There wasn't much calculating. Most character sheets had the attack matrix on it somewhere. So you simply rolled your attack, added your bonuses, and looked at what AC you hit. This is a Basic one, but the AD&D ones were similar

D%26D+Basic+Sheet+-+ALL1.gif
 

Shiroiken

Legend
There wasn't much calculating. Most character sheets had the attack matrix on it somewhere. So you simply rolled your attack, added your bonuses, and looked at what AC you hit. This is a Basic one, but the AD&D ones were similar
Unlike THAC0 in 2E (and maybe BECMI... I forget), in 1E it's wasn't perfectly static. Once you got to requiring a "20," it repeated the 20 multiple times until it became 21. Also, on the other end, you could get automatic hits for additional damage. Some character sheets might have had spaces for it, as you showed, but the chart was only in the DMG.
 

Sacrosanct

Legend
Unlike THAC0 in 2E (and maybe BECMI... I forget), in 1E it's wasn't perfectly static. Once you got to requiring a "20," it repeated the 20 multiple times until it became 21. Also, on the other end, you could get automatic hits for additional damage. Some character sheets might have had spaces for it, as you showed, but the chart was only in the DMG.

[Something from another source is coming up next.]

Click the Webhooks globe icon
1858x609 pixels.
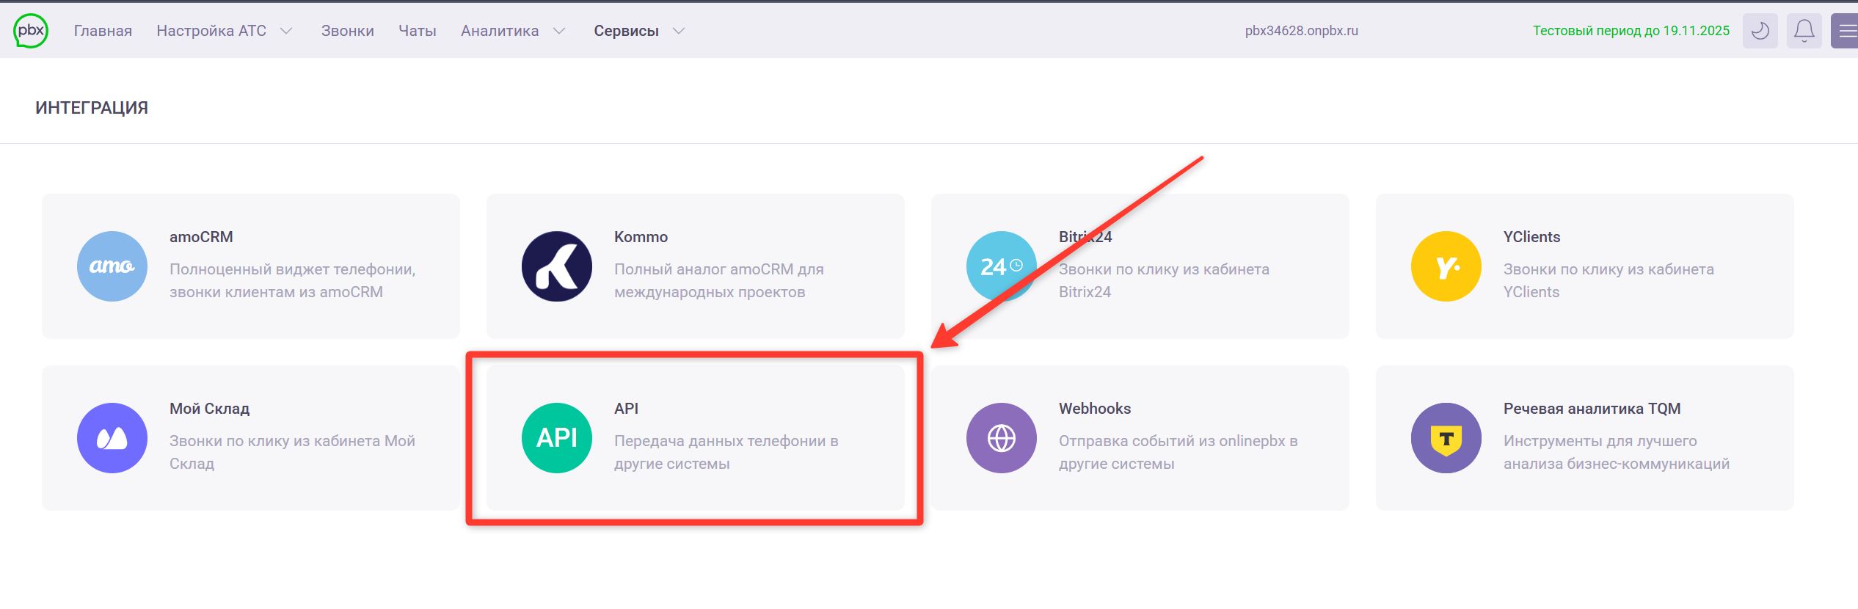[x=1001, y=438]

Yeah, the chart was only in the DMG, which is fine. but every official character sheet I ever saw had that little line of boxes on it where you put what # you needed to hit the AC. It's always been there for as long as I can remember. I still have some orange character sheets I got in 1981 I think that had them. I've never seen a character sheet without them. So I don't really buy the argument that in 1e, the DM did most of the calculations. I'm sure some did, but I'm sure the majority did not.
 

Gecko85

Explorer
Yeah, the chart was only in the DMG, which is fine. but every official character sheet I ever saw had that little line of boxes on it where you put what # you needed to hit the AC. It's always been there for as long as I can remember. I still have some orange character sheets I got in 1981 I think that had them. I've never seen a character sheet without them. So I don't really buy the argument that in 1e, the DM did most of the calculations. I'm sure some did, but I'm sure the majority did not.

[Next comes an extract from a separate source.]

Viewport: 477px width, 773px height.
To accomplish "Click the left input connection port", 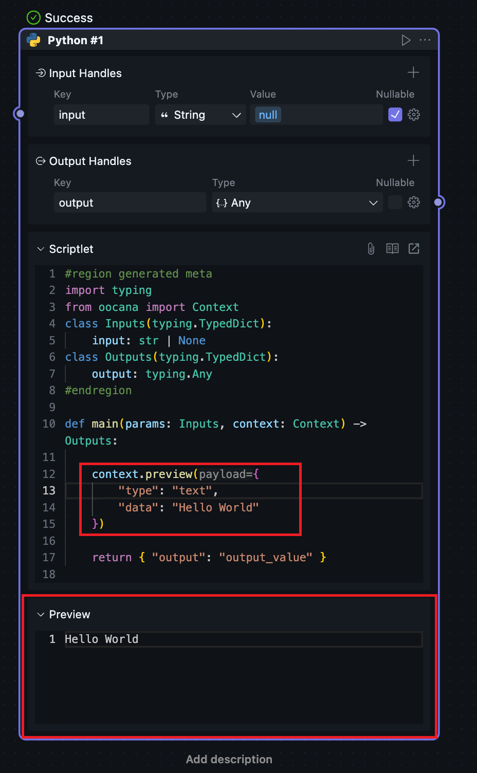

Every 1e DM I knew (myself included) had the "to hit" chart from the DMG taped/stapled/glued to the inside of our DM screen. So, even if the players didn't have the info on their character sheet, it was pretty easy to look up as we went.

BTW, totally irrelevant, but...my first DM screen was the double-album sleeve for KISS Double Platinum, with important info (hit charts, etc.) affixed to the inside.